- **Instruction**
Filter the data below down to the lines containing the string "coord", matching case exactly, and copy each of those lines.

- **Word and element locating data**
════════════════

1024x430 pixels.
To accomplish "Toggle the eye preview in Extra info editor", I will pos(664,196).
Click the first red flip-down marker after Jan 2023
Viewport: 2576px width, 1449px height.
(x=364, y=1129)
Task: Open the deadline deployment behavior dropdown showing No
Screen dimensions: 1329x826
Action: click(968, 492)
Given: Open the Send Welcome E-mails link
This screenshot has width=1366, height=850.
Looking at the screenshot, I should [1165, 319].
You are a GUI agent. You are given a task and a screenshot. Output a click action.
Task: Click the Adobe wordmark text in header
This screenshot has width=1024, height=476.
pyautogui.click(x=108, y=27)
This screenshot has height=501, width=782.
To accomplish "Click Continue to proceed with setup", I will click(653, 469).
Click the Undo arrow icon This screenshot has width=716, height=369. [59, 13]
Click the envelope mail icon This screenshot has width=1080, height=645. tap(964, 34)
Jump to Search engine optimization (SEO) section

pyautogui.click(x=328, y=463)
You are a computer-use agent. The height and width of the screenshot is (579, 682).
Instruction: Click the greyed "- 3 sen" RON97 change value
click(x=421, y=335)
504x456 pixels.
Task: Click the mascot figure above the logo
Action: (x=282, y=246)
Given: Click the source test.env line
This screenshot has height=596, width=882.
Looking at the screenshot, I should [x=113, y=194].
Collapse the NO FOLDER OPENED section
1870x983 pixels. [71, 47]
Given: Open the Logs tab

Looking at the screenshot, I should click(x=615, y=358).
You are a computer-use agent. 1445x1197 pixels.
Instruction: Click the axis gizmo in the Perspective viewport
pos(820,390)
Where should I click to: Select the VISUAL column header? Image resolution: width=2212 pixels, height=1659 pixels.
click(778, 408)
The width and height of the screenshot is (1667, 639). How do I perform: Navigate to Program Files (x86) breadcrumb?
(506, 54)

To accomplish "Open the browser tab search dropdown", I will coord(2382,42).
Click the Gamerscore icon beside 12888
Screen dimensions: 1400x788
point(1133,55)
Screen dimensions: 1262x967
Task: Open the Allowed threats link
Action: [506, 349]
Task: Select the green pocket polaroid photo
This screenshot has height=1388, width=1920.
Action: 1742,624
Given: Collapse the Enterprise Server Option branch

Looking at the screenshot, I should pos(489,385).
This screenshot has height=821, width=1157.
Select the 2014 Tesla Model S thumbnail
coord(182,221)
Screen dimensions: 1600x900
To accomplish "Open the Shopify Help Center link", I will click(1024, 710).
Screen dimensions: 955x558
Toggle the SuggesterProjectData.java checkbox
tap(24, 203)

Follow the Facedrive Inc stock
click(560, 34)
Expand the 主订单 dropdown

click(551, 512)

════════════════

- **Complete output**
To accomplish "Open the browser tab search dropdown", I will coord(2382,42).
coord(182,221)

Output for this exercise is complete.